78 Prozent der Anwender hierzulande geben ihre Daten im Internet nur sehr vorsichtig preis. In Österreich sind es 68 Prozent. In der Schweiz zeigen rund 66 Prozent eine erhöhte Sensibilität.

Die deutschen Internet-Nutzer sind bei Preisgabe ihrer Daten im Netz sensibler als Österreicher und Schweizer. Dies ist das Ergebnis einer Umfrage, die die Personen-Suchmaschine Yasni unter 2408 Usern im deutschsprachigen Raum durchgeführt hat.

Mehr als 78 Prozent der Deutschen achten angesichts der jüngsten Datenskandale darauf, was sie online über sich verraten. 14 Prozent sind der Meinung, der Einzelne sei in Sachen Datenschutz ohnehin machtlos und passen daher nicht auf, was sie im Internet veröffentlichen. Gut 7 Prozent wollen von Datenskandalen nichts gehört haben.
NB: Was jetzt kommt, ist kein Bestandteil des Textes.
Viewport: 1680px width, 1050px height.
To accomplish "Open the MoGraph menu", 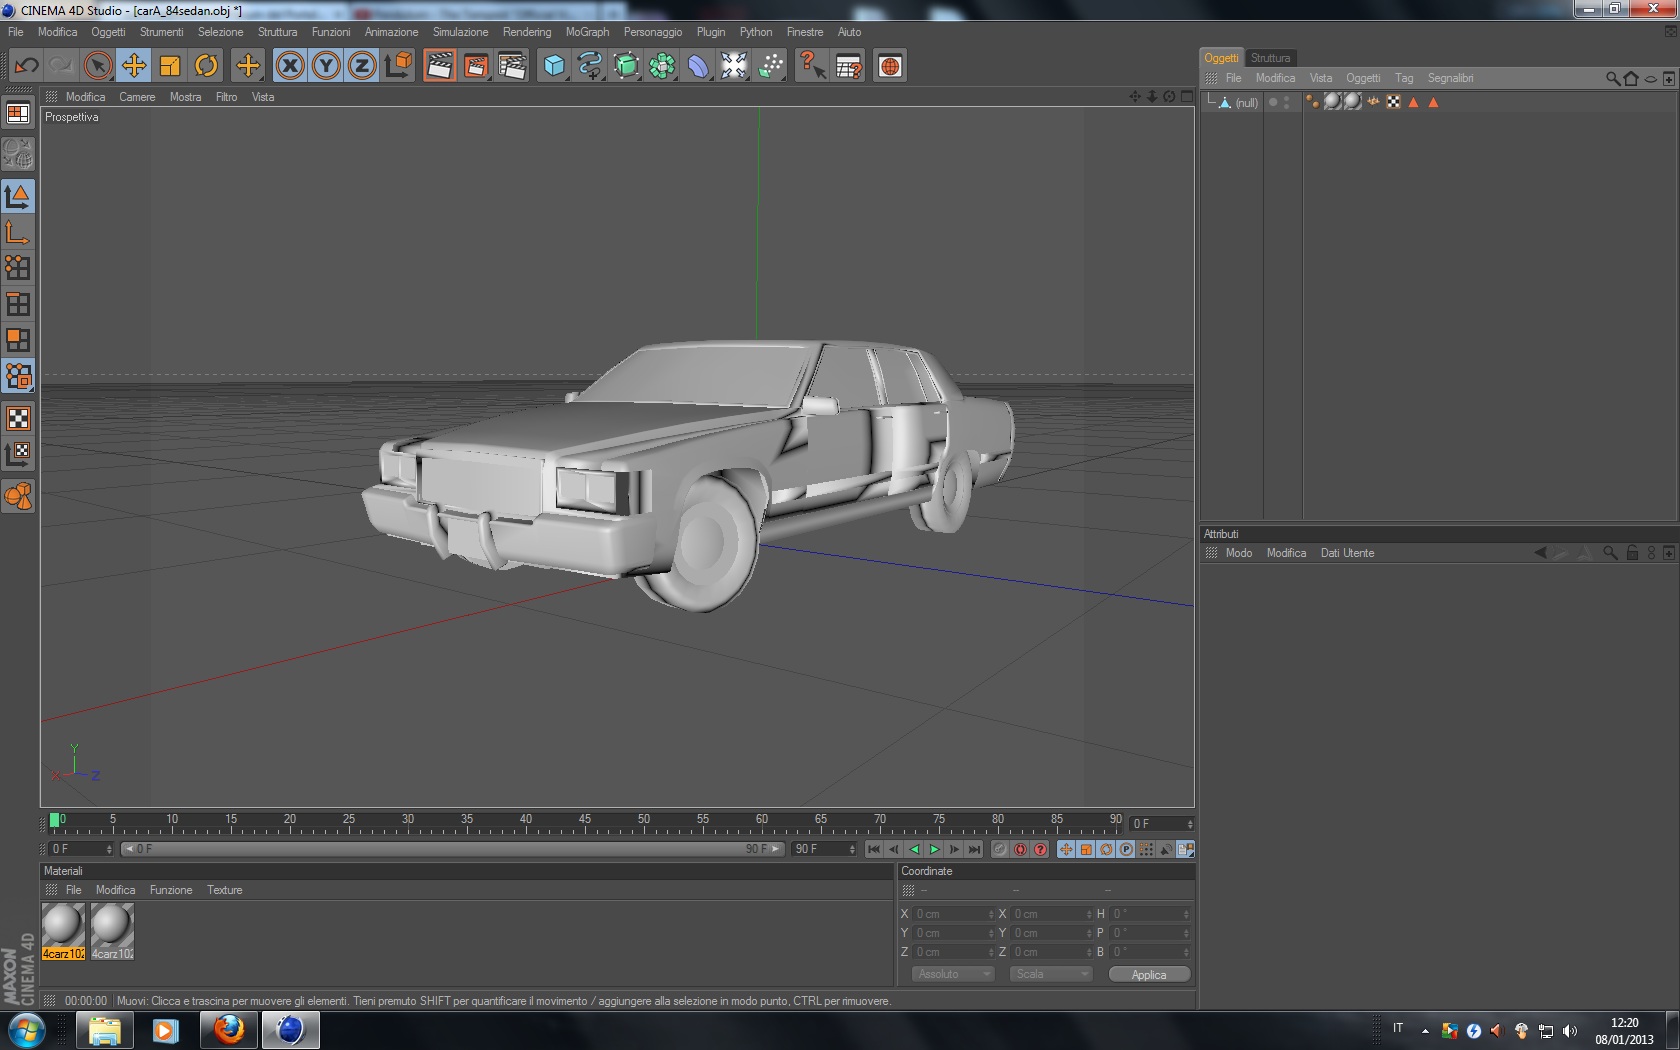I will click(587, 32).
In Österreich machen sich die User offenbar weniger Sorgen um ihr eigenes Bild im Netz. Nur rund 68 Prozent haben ihre Aufmerksamkeit in dieser Hinsicht verstärkt. Etwa 15 Prozent haben nichts von illegaler Datenausspähung gehört. Weitere 15 Prozent fühlen diesbezüglich eine Machtlosigkeit, die zu Gleichgültigkeit führt.

Noch weniger Bereitschaft, auf Angaben zur eigenen Person im Internet zu achten, zeigen die Schweizer. Knappe zwei Drittel geben sich dort sensibel. Das verwundert insofern, als sich bei den Eidgenossen, ähnlich wie in Deutschland, in jüngster Zeit die Datenskandale häufen. Knapp 20 Prozent der Schweizer Anwender erklären, man habe ohnehin zu wenig Einfluss auf die Online-Verbreitung von Informationen über sich selbst. Gut 14 Prozent haben noch nichts von Datenmissbrauch gehört.